-- BEGIN Dataset --

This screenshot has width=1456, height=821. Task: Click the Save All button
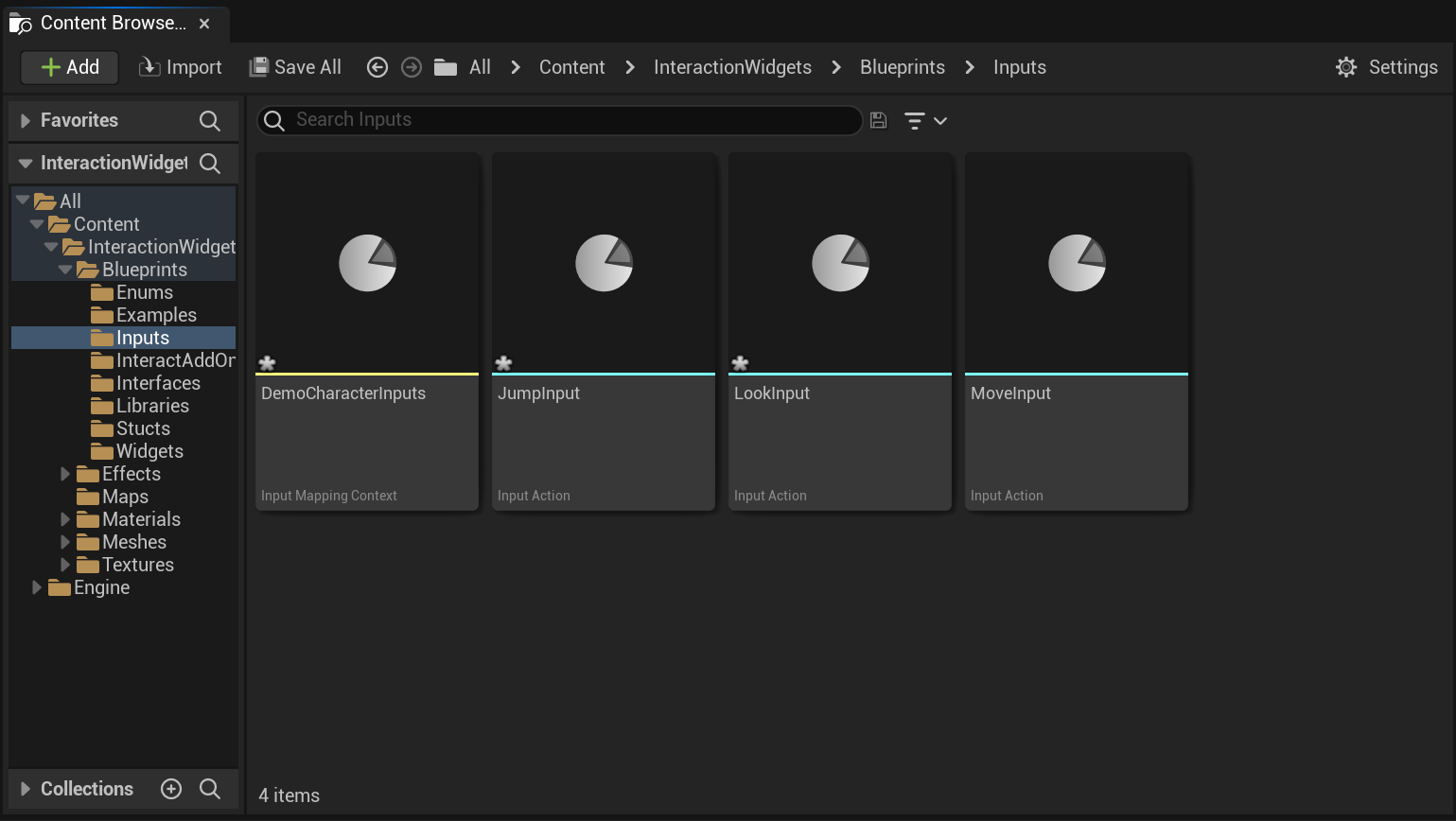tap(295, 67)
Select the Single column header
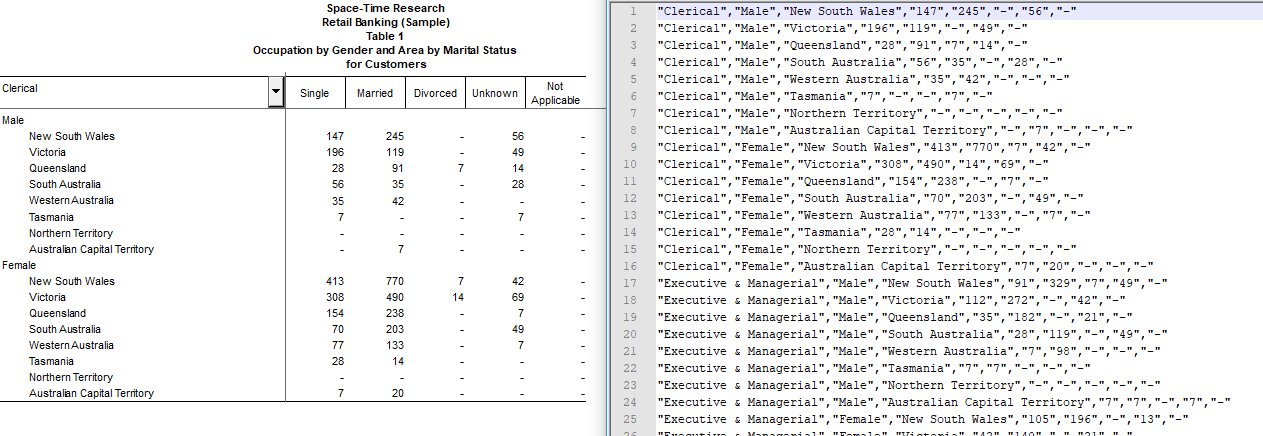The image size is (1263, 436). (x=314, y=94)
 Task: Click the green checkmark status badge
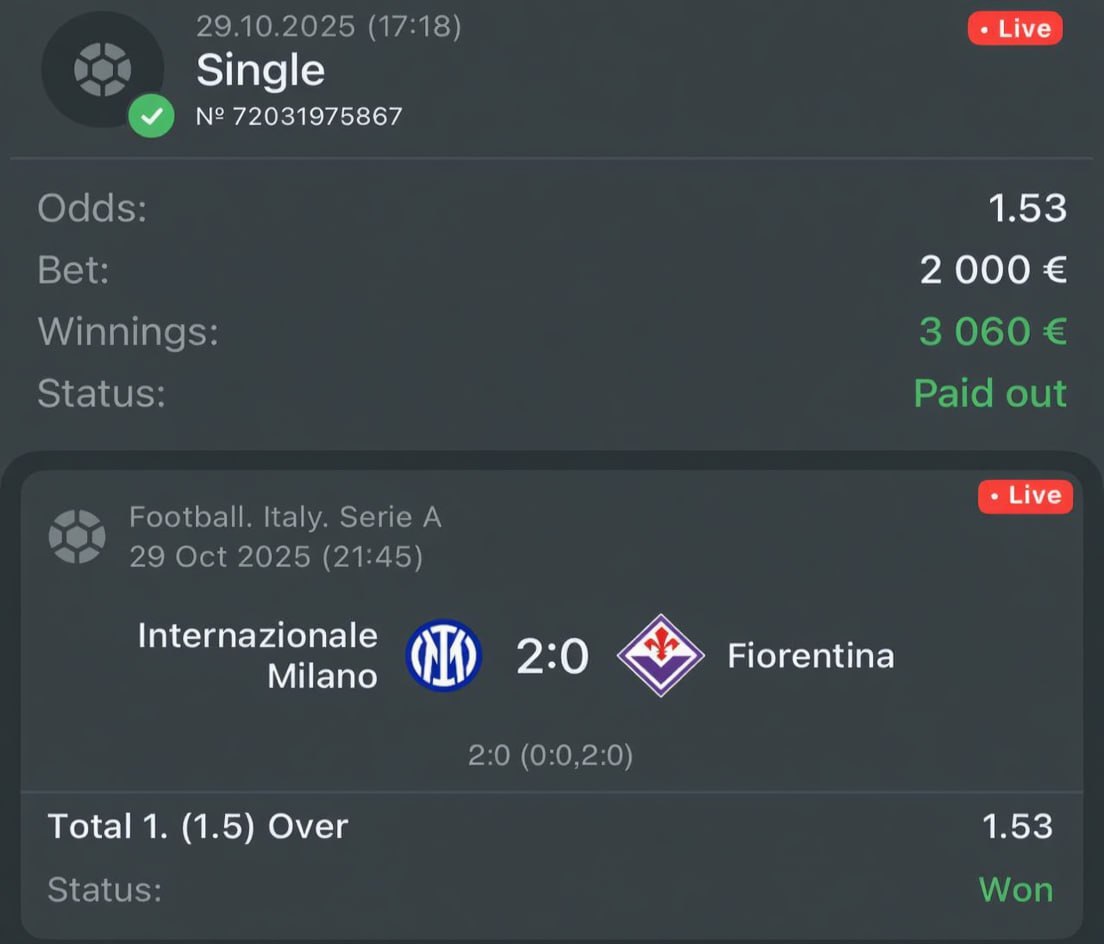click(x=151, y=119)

-- END Dataset --

* What the task asks: Update the listing above by changing each "Task" to "Instruction" and keeping everything else the same. Leave the pictures out of your answer.

* Answer to the problem:
This screenshot has width=1456, height=821. Instruction: Click the Save All button
tap(295, 67)
Select the Single column header
The image size is (1263, 436). (x=314, y=94)
 Instruction: Click the green checkmark status badge
click(x=151, y=119)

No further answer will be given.